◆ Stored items

↓

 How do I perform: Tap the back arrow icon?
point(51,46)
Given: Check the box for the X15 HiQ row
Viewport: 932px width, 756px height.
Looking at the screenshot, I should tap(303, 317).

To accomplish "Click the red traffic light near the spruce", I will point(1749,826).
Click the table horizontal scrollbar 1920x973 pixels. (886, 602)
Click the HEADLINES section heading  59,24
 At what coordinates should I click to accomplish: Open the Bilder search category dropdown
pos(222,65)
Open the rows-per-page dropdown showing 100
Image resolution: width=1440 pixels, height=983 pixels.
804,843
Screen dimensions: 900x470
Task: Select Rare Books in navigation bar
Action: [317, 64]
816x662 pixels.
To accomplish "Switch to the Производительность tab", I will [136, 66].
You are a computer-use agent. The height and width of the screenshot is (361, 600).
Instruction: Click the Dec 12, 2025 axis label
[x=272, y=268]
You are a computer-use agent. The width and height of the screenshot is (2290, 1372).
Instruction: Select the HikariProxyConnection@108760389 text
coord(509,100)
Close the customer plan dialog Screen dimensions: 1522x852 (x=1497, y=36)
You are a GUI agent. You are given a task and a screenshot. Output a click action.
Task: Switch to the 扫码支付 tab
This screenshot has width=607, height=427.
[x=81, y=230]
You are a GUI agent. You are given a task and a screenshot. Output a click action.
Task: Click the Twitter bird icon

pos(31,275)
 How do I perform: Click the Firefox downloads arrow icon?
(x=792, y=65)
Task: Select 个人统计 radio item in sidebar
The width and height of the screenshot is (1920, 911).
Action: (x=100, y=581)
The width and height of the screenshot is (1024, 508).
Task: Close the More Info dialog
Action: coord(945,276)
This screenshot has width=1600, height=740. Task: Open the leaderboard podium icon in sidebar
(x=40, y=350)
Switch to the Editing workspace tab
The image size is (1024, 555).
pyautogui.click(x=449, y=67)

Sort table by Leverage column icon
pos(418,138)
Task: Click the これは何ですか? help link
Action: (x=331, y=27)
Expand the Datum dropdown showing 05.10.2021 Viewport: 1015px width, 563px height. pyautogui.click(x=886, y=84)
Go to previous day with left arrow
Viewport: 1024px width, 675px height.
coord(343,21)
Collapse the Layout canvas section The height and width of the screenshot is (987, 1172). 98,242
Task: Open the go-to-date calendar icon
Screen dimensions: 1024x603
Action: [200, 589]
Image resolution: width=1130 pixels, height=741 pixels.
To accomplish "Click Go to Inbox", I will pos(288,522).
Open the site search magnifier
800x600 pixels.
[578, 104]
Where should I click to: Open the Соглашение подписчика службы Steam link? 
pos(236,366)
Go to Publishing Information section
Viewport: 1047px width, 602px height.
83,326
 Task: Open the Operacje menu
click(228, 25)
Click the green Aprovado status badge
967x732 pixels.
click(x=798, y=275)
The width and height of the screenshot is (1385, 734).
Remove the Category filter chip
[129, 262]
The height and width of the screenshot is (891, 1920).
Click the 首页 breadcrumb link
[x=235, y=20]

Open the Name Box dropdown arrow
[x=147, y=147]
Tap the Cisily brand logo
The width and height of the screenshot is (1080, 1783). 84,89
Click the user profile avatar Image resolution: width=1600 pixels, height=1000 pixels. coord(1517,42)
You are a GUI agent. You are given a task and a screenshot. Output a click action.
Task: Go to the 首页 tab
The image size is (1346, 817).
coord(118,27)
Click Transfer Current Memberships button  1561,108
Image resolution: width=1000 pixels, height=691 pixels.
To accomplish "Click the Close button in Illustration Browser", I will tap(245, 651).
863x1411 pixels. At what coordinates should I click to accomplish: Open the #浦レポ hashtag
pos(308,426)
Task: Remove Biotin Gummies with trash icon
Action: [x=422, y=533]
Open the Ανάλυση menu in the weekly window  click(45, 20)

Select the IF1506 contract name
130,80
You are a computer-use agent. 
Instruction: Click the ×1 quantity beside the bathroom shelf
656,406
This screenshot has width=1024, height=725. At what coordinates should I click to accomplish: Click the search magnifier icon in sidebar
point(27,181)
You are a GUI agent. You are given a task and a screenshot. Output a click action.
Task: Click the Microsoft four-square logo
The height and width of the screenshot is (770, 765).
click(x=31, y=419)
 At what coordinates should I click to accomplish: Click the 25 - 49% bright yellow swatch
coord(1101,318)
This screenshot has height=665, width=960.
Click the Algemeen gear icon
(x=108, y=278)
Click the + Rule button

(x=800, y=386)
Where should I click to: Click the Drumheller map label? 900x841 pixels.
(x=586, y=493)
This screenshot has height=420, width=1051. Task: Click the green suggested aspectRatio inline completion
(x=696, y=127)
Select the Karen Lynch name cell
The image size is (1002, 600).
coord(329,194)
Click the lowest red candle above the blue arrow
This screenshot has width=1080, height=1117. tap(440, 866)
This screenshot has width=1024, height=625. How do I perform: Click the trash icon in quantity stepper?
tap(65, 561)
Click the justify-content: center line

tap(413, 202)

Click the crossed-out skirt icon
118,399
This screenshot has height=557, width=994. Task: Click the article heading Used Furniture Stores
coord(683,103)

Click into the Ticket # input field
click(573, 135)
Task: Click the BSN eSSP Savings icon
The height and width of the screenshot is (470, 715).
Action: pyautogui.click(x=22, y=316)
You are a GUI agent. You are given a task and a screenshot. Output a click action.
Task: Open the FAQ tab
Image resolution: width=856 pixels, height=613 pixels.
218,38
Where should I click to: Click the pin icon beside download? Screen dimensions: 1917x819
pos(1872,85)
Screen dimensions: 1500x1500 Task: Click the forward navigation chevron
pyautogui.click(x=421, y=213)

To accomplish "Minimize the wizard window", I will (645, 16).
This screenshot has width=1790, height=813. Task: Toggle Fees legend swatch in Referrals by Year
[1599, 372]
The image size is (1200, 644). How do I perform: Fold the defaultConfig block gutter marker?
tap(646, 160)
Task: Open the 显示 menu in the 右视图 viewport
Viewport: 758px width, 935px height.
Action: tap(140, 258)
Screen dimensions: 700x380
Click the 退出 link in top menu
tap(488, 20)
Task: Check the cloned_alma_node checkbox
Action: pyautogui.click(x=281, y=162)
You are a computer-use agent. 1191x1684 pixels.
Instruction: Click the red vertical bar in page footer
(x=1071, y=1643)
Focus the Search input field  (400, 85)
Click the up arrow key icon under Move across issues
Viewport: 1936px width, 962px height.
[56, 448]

↑

◆ YOUR OBJECTIVE
Please copy the lines in the records above between the one holding "Remove the Category filter chip" and the one holding "Click the user", inclusive, exactly and with no other line.

◆ ANSWER TO THIS PROBLEM
Remove the Category filter chip
[129, 262]
The height and width of the screenshot is (891, 1920).
Click the 首页 breadcrumb link
[x=235, y=20]

Open the Name Box dropdown arrow
[x=147, y=147]
Tap the Cisily brand logo
The width and height of the screenshot is (1080, 1783). 84,89
Click the user profile avatar Image resolution: width=1600 pixels, height=1000 pixels. coord(1517,42)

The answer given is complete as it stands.